Green The Church, founded in 2010 by Rev. Dr. Ambrose Carroll, Sr., and headquartered in Oakland, helps galvanize Black churches and their local communities and leaders to address issues critical to populations historically disengaged from conversations around pollution and health, climate change, and sustainability and energy efficiency.
The organization collaborates with major environmental, sustainability, food security, faith, and community-based non-profit organizations, and is committed to “creation justice”—care and justice for God’s people and the planet—and building the Beloved Community.
Environmental justice has long been a pressing concern for communities of color who bear the brunt of pollution and ecological degradation. Climate change exacerbates these issues, disproportionately impacting vulnerable communities. Recognizing this urgency, Black churches across the country are taking action.
With deep roots in the African American community and its commitment to social justice, the Black Church has become an essential advocate for sustainable practices and policies.
Over the past 14 years, in a powerful collaboration with significant environmental, sustainability, food security, faith, and community-based non-profit organizations, GTC has created a cadre of Black churches engaging in the environmental justice, climate, and sustainability movement.
GTC presently works with more than 1,000 pastors and congregations across the U.S., and groups in the Bahamas, Ghana, Nigeria, and the UK, showing that we can make a difference together.
The partnership between environmental justice advocates and the Black Church extends beyond individual congregations.
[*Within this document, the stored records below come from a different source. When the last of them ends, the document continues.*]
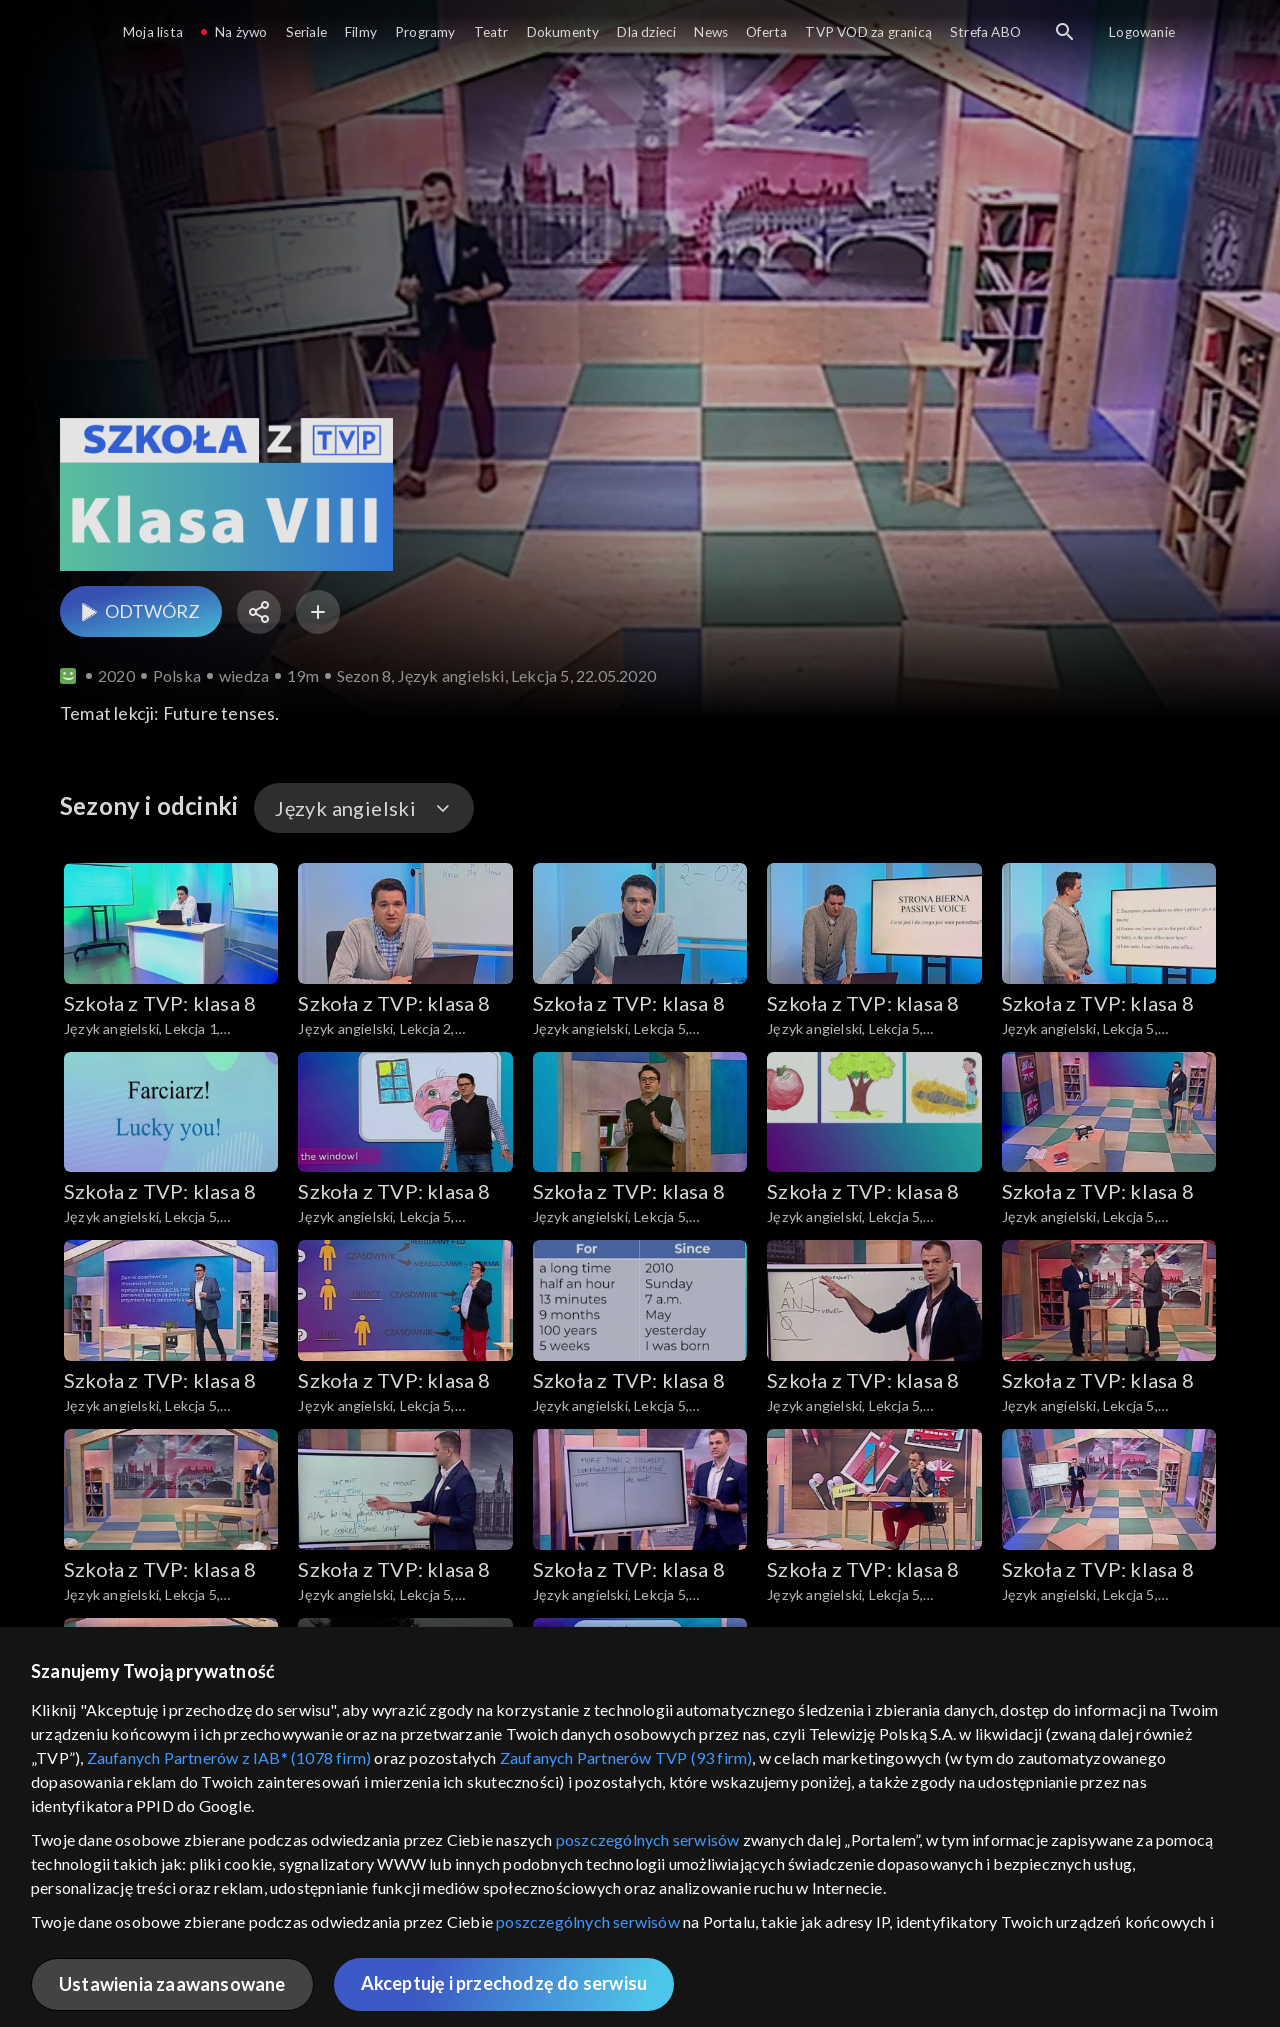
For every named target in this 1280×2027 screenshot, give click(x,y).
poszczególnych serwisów (648, 1839)
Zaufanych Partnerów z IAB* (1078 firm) (229, 1757)
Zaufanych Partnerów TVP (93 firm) (626, 1757)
Green The Church provides resources and support for faith communities seeking to address climate change and promote environmental justice.
Through collaboration, initiatives such as energy efficiency programs, solar installations, and environmental education have been implemented in Black churches nationwide. These efforts reduce the carbon footprint and save money on energy bills, benefiting the congregations and their communities.
The involvement of the Black Church in the fight against climate change is not just a participation, it’s a powerful message that galvanizes action across communities.
By integrating environmental justice into their ministry, Black churches are demonstrating that addressing climate change is not only a matter of science but also of social and moral responsibility, inspiring change at a grassroots level.